We lowered our long-term
rating on the U.S. because we believe that the prolonged controversy over
raising the statutory debt ceiling and the related fiscal policy debate
indicate that further near-term progress containing the growth in public
spending, especially on entitlements, or on reaching an agreement on raising
revenues is less likely than we previously assumed and will remain a
contentious and fitful process.

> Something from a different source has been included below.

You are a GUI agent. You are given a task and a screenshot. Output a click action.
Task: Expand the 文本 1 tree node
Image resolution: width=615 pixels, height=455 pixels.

We also believe that the fiscal consolidation
plan that Congress and the Administration agreed to this week falls short of
the amount that we believe is necessary to stabilize the general government
debt burden by the middle of the decade.
Our lowering of the
rating was prompted by our view on the rising public debt burden and our
perception of greater policymaking uncertainty, consistent with our criteria
(see "Sovereign Government Rating Methodology and
Assumptions ," June 30, 2011, especially Paragraphs 36-41).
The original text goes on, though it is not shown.